Rebecca Thompson, a fourth-year urban sustainability student at Ryerson, said she is concerned about how Digital ID could safely store her personal information. She noted the government has a responsibility to uphold everyone’s security.
“There was no explicit description about how they were going to store information about each individual,” Thompson said. “They [the province] definitely need to outline this before setting it off into the world and having everyone trust that they’re going to keep it safe for us.”
The province has not stated how it would keep Ontarians’ data safe with Digital ID.
However, Blodgett said Digital IDs could be digitally verified, which would allow the province to offer new services online that are currently only offered in person.
He noted that Digital IDs also offer additional privacy and security to users and businesses by allowing someone to share only the least amount necessary of information about themselves for a specific transaction.

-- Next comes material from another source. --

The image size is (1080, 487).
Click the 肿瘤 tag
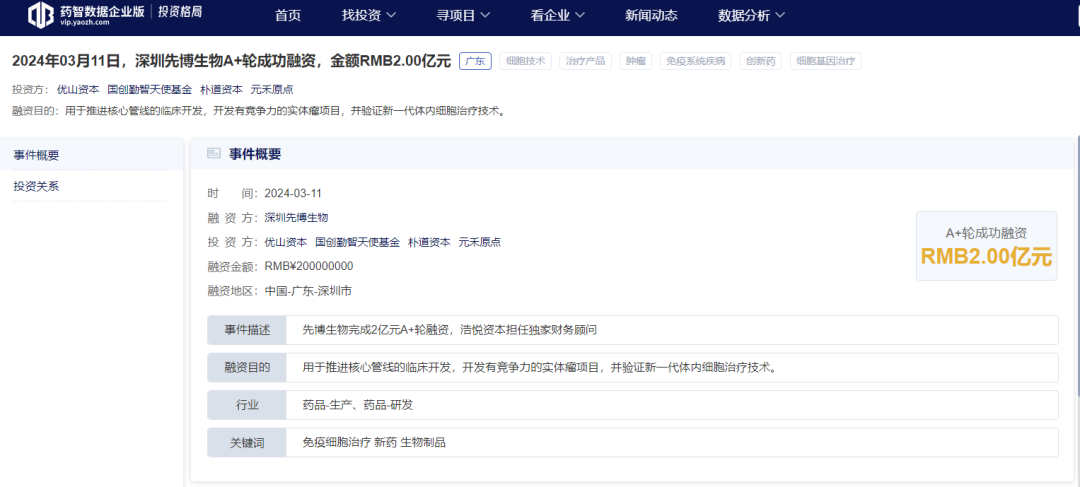pos(635,61)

For example, that could mean confirming that someone is over a certain age without sharing their name, exact date of birth, address or more.
Blodgett said Ontario’s Digital ID could likewise support contactless in-person service options like tap-to-pay instead of a PIN to prove a person’s identity in person without exchanging any physical documents, thus offering more privacy-protecting features, and the ability to share the minimum amount of personal data needed for a specific interaction.

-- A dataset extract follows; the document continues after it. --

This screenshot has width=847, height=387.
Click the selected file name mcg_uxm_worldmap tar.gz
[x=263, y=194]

Additionally, all Digital IDs would be protected by the device on which they are installed, offering protection from theft or fraud of physical wallets.
“In essence, this is simpler, faster and better,” he said. “This cuts down wait times, expands service options and creates convenience.”
In terms of accessibility, Blodgett said provincial digital services must meet or exceed accessibility standards under the Accessibility for Ontarians with Disabilities Act.
Those standards must also establish a core principle of ensuring all services are designed with accessibility in mind through research and testing different adaptive technologies.
“Accessibility requirements have, and will continue to, inform our government’s approach to Digital ID,” Blodgett said.
While there is no confirmed date for the launch of Digital ID, the Ontario government has said it expects the rollout to begin in late 2021.
Based on several surveys and focus groups conducted from January to April this year, Blodgett said most participants indicated they would likely begin using Digital ID within five years.
The respondents also said they would be more likely to participate if they felt the program would be useful and if they could trust the government’s approach.
If Digital ID launched tomorrow, Thompson said she would not use it but did say her final decision would be dependent on how robust the security and privacy settings would be.
“I feel very unsettled about the idea of this,” she said. “I understand where they’re coming from, but there needs to be some concrete security and just reassurance [for] people.”